Review: ‘Disrupted,’ a Tech Takedown by Dan Lyons, a.k.a. Fake Steve Jobs - andrewl
http://www.nytimes.com/2016/04/06/books/review-disrupted-dan-lyons-fake-steve-jobs.html
======
pinewurst
My own take on this but as "any publicity is good publicity", I am loathe to
give "Disrupted" more attention than it deserves.

Book summary: Dan Lyons' job as Newsweek technology editor gets eliminated.
Deciding to cash in on the current startup boom, he finds a somewhat obscure
pseudo-corn and signs up. After wacky adventures, it ends in tears and legal
action.

After skimming the various excerpts of "Disrupted", I read the whole thing
last night. To paraphrase Elvis Costello, I started being amused and now I'm
disgusted. But not for the ostensible reasons that the book strongly tries to
influence the reader to believe.

My personal background is having worked in tech for a long time, serving in a
range of companies: big, middling and startup since the late 80s. I've
personally seen things more horrible (and funny) than anything in this book.
All of the issues Lyons' calls out, have been in play as long as I've been in
this business.

That's not to say I endorse them - rampant age discrimination, cult-like
manipulation of employees, screwing most employees on liquidity outcomes, etc.
But it's nothing new. Lyons claims to have been writing technology, starting
with trade rags, for the past 20 years and it shouldn't be anything new to him
either.

What runs strong and straight through "Disrupted" is that Lyons' joined a
company without sufficient due diligence. Whatever the merits of HubSpot, it
was/is a machine for marketing and sales. Lyons was under the impression that
by giving arrant speeches and writing pieces for a consciously elite audience
- explicitly not the HubSpot prospect base, the world would come to his door.

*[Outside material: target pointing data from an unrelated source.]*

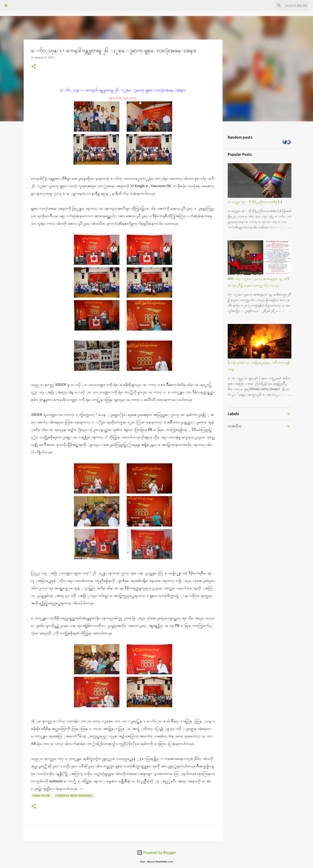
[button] (34, 67)
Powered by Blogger (156, 852)
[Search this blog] (285, 5)
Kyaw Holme (41, 796)
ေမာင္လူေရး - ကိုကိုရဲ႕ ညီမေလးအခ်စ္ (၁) (255, 202)
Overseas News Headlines (74, 796)
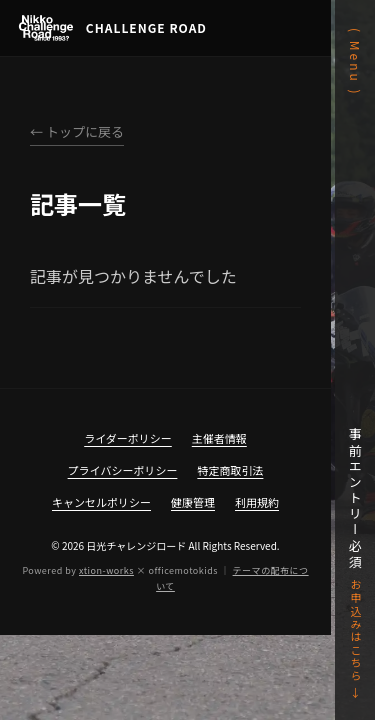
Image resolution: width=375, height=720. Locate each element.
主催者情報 (219, 438)
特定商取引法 (230, 470)
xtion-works (106, 570)
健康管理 (193, 502)
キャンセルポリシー (101, 502)
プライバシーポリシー (123, 470)
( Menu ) (355, 62)
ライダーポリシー (128, 438)
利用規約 (257, 502)
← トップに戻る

That's just not how the real world works. Nothing he did contributed directly
or seemingly indirectly to the HubSpot bottom line. The founders were trying
to puff that thing up for an IPO. Ultimately, a little image work at a high
salary wasn't satisfactory, regardless of their ethical failings.

One can easily imagine an alternative universe where Lyons' bosses approved
his separate "glossy" magazine-oid website, and he spent two years emitting
ephemeral think pieces. This book would never have been written. Lyons' might
have moved on after IPO with a little money and connections to join the Scoble
Set at the next cool startup.

It's obvious that Lyons views elite media people as being on another level
from the rest of us. In a sense it's an analog of tech pedigree nonsense,
where if you're not ex/current NYT or Time, you obviously lack the necessary
insight to really understand things.

Spite and jealousy do not constitute a platform from which to pontificate on
the tech industry. Compare "Disrupted" with the recent "The Everything Store"
about Amazon. The latter certainly has lots of dark insight, but no sense that
it was written because the author wasn't allowed another cookie.